By exploiting a feature of future-generation technologies – the uniform distribution of sequencing errors – we designed an exact algorithm, called HapCol , that is exponential in the maximum number of corrections for each single-nucleotide polymorphism position and that minimises the overall error-correction score [22]. We performed an experimental analysis, comparing HapCol to the current state-of-the-art combinatorial methods both on real and simulated data. On a standard benchmark of real data, we showed that HapCol is competitive with state-of-the-art methods, improving the accuracy and the number of phased positions. Furthermore, experiments on realistically simulated datasets revealed that HapCol requires significantly less computing resources, especially memory. Thanks to its computational efficiency, HapCol can overcome the limits of previous approaches, allowing to phase datasets with higher coverage and without the traditional all-heterozygous assumption.

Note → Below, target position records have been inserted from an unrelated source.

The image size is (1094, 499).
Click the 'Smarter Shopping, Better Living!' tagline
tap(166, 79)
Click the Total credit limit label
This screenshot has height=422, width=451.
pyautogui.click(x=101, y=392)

HapCol is based on MEC (Minimum error correction) which is computationally hard to solve. However, some approximation-based or fixed-parameter approaches have been proved capable of obtaining accurate results on real data. In another work [5], we then attempted to expand the current characterisation of the computational complexity of MEC from such approximation and fixed-parameter tractability points of view. We showed that MEC is not approximable within a constant factor, whereas it is approximable within a logarithmic factor in the size of the input. Furthermore, we answered open questions on the fixed-parameter tractability for parameters of classical or practical interest: the total number of corrections and the fragment length. In addition, we presented a direct 2-approximation algorithm for a variant of the problem that has also been applied in the framework of clustering data. Finally, since polyploid genomes, such as those of plants and fishes, are composed of more than two copies of the chromosomes, we introduced a novel formulation of MEC, namely the $k$-ploid MEC problem, that extends the traditional problem to deal with polyploid genomes. We showed that the novel formulation remains both computationally hard and hard to approximate. Nonetheless, from the parameterised point of view, we proved that the problem is tractable for parameters of practical interest such as the number of haplotypes and the coverage, or the number of haplotypes and the fragment length.